Wednesday, June 12, 2024

Botswana to probe prostitution allegations at military barracks in Mozambique

Vice President Slumber Tsogwane has promised to investigate allegations that Botswana Defence Force barracks in the Mozambican province of Cabo Delgado was “invaded by prostitutes.”

This is according to a report by DW News, which is a global English-language news TV program broadcast by German public international broadcaster Deutsche Welle (DW).

The report by DW News states that Botswana’s vice president assured that he will be informed “first hand” of news that the barracks of his country’s military fighting armed groups in the Mozambican province of Cabo Delgado was “invaded by prostitutes.”

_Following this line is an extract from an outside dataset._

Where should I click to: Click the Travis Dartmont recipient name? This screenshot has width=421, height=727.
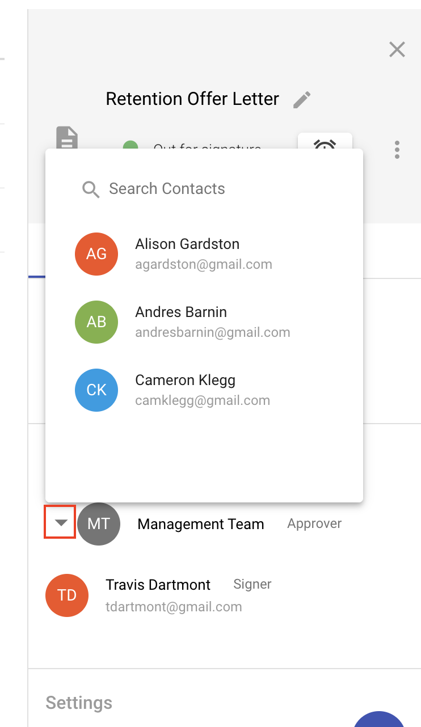click(158, 585)
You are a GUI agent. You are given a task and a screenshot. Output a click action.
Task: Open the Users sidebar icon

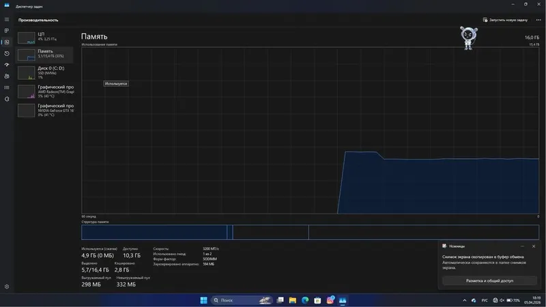click(x=7, y=76)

“We are going [to Cabo Delgado] to inform ourselves, first-hand, we are looking for information, because I have not yet seen the reports on the matter,” said Slumber Tsogwane, in statements at the end of a meeting in Maputo with the Mozambican President Filipe Nyusi.

The official said that he would also provide moral support to Botswana soldiers fighting insurgents in Cabo Delgado province, northern Mozambique.

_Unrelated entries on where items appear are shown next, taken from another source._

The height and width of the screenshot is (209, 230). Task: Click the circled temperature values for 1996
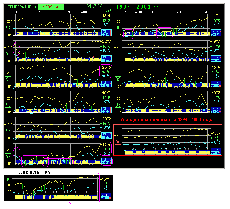105,72

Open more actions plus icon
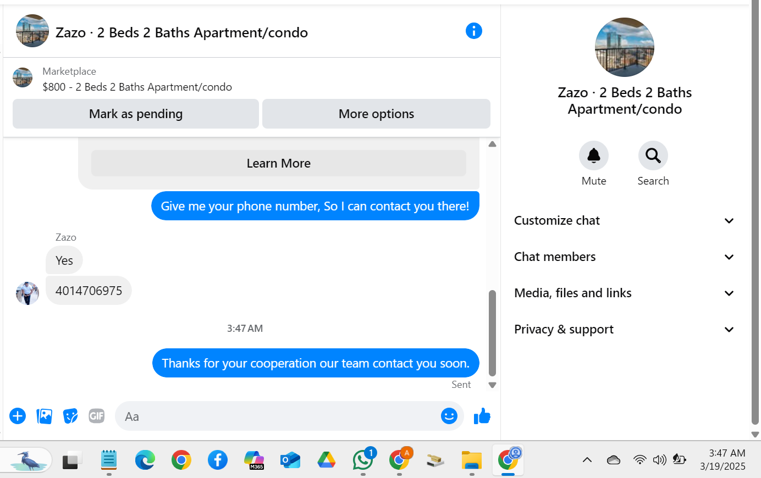pyautogui.click(x=18, y=416)
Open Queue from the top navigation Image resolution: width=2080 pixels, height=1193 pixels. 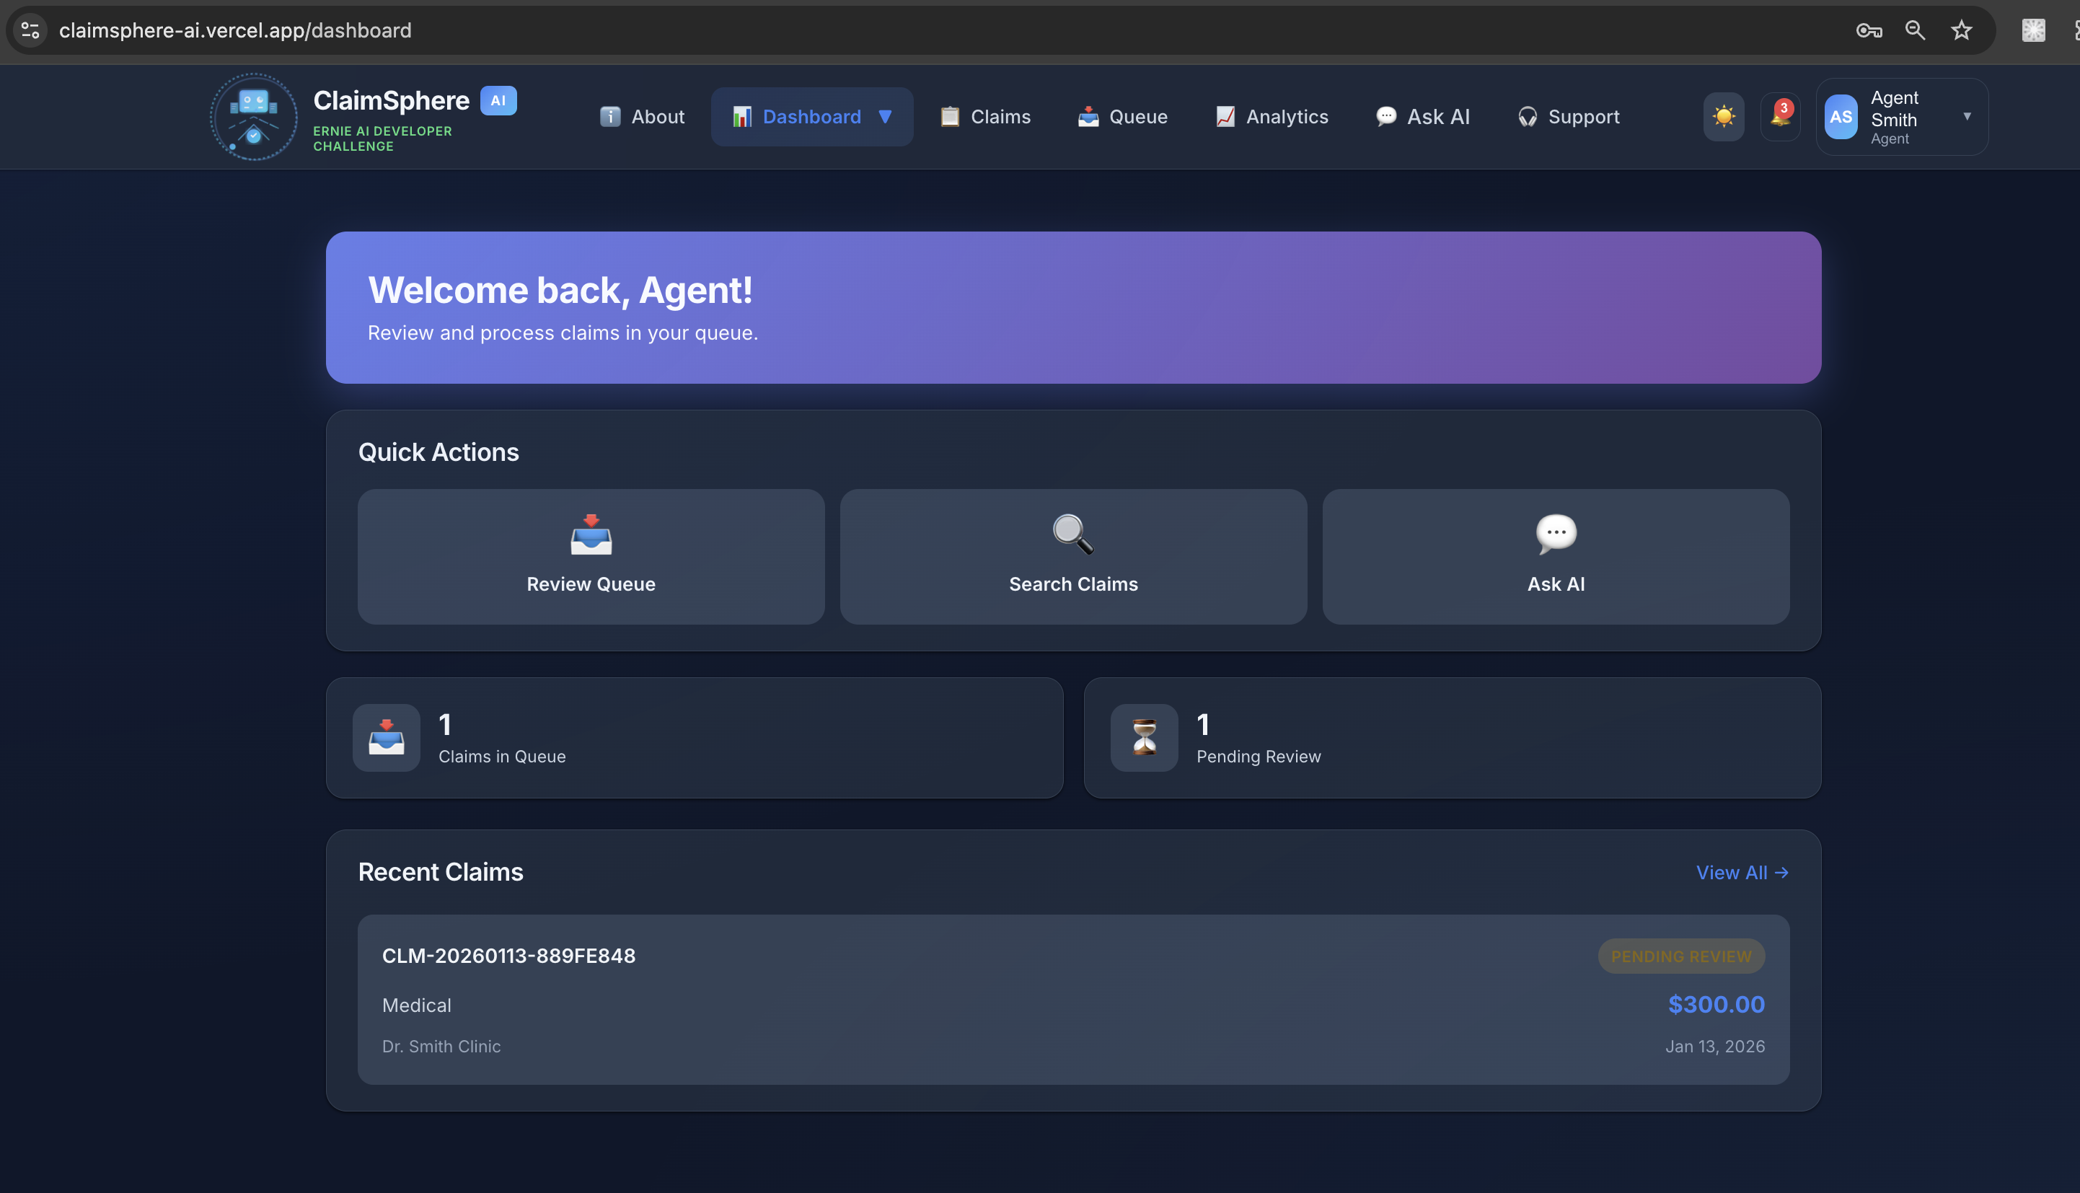pos(1122,117)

“We will see the conditions in which our soldiers operate and provide them with moral support,” said Botswana’s vice president. 

The military contingent from that country is in Cabo Delgado as part of the Military Mission of the Southern African Development Community that has been fighting the armed groups that terrorise some districts of the province since October 2017.

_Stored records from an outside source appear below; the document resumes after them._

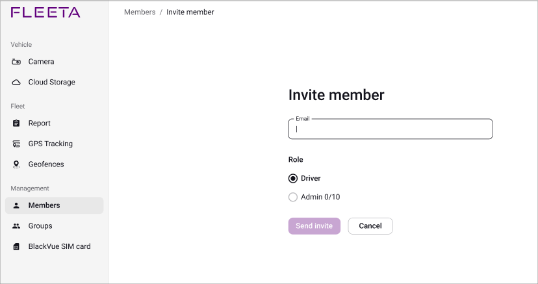This screenshot has height=284, width=538.
Task: Select the Driver role radio button
Action: 292,178
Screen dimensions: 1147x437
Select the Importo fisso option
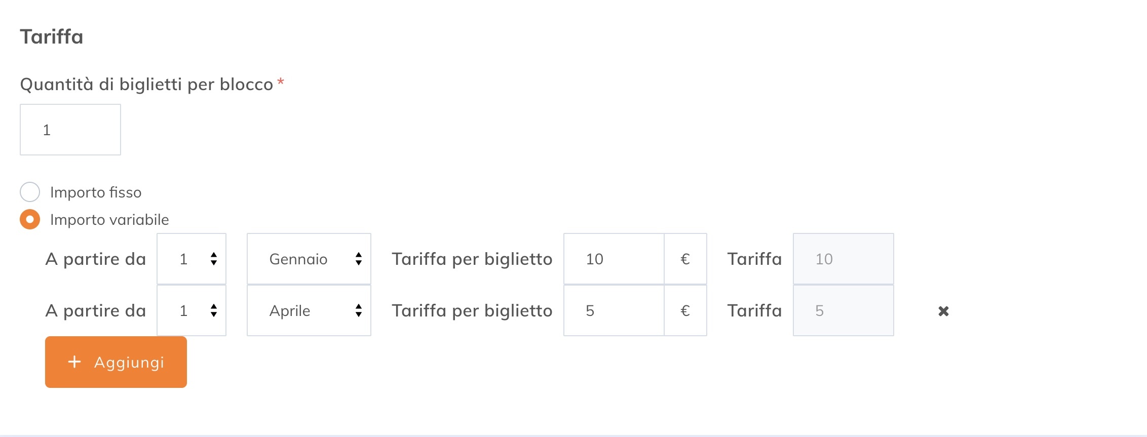pos(30,192)
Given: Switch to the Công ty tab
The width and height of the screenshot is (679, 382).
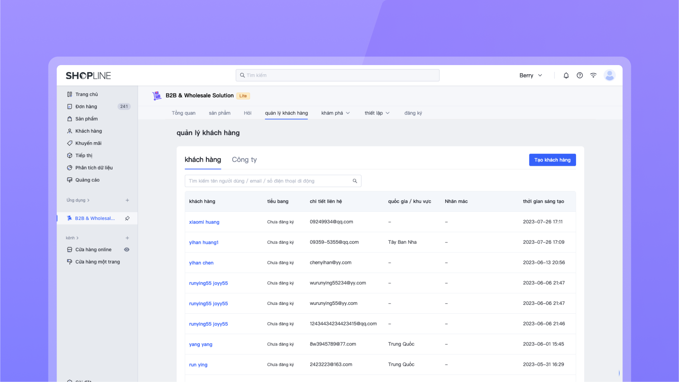Looking at the screenshot, I should tap(244, 160).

In April, a Botswana media outlet headlined that “prostitutes invade BDF” (Botswana Defense Forces) in Cabo Delgado.

Cabo Delgado province is rich in natural gas, but has been terrorized since 2017 by armed rebels, with some attacks claimed by the Islamic State extremist group.

There are 784,000 internally displaced persons due to the conflict, according to the International Organisation for Migration (IOM), and about 4,000 deaths, according to the ACLED conflict registry project.

Since July 2021, an offensive by government troops, with the support of Rwanda and the Southern African Development Community (SADC), allowed the recovery of areas where there was a presence of rebels.